**Exercise material**
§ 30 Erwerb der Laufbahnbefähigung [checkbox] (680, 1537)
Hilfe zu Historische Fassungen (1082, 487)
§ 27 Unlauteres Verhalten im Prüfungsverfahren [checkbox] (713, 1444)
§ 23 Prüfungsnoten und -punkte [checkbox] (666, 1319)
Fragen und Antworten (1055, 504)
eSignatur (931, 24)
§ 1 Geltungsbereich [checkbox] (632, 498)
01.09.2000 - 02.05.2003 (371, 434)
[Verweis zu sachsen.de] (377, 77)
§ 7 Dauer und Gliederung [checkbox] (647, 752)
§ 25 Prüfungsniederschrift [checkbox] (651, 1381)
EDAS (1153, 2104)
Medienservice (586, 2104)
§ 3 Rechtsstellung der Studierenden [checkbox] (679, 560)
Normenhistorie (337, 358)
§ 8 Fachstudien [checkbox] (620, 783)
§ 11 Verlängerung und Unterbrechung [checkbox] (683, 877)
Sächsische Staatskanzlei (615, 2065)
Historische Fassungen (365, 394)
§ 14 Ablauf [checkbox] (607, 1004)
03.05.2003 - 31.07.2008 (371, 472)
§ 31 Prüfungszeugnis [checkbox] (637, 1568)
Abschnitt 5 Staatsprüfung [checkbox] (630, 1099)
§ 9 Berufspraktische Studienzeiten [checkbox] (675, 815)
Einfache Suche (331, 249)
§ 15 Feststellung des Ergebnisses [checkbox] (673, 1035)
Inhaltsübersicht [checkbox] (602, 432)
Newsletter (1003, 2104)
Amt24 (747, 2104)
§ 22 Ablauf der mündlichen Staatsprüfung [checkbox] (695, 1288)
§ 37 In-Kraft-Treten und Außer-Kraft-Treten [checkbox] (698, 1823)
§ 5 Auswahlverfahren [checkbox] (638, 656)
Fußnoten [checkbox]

**Try it**
Where a line of the records includes "Ablauf", copy it.

**Solved problem**
§ 14 Ablauf [checkbox] (607, 1004)
§ 22 Ablauf der mündlichen Staatsprüfung [checkbox] (695, 1288)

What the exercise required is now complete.